**Material provided:**

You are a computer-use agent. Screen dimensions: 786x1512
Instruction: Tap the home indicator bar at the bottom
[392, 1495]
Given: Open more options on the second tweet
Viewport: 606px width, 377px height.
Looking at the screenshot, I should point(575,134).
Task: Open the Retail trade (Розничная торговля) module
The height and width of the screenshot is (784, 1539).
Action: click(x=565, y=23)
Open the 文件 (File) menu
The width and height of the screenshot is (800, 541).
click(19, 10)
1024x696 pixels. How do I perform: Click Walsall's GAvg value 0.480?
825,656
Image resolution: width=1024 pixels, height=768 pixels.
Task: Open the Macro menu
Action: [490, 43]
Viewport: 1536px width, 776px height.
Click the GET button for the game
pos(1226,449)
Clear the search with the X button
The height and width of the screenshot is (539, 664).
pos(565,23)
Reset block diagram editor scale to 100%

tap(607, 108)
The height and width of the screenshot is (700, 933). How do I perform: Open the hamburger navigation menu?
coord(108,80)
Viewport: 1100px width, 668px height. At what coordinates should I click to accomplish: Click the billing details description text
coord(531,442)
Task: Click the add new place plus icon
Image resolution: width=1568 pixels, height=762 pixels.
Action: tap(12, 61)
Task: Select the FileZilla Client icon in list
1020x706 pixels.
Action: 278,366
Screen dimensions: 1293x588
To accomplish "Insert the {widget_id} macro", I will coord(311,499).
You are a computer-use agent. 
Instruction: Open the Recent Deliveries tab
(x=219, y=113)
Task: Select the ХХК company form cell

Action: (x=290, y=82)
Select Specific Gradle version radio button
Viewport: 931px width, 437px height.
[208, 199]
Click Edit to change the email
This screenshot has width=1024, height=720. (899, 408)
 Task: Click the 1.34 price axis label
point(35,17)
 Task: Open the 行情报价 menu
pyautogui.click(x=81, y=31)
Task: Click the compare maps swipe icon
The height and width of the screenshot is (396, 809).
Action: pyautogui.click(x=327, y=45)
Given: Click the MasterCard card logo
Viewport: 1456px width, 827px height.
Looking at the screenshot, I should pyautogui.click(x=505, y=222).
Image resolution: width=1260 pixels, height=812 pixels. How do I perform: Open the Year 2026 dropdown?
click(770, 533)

**Work to complete:**
Give only a number, the count of lines above that include the string "agent".

**Solved exercise:**
2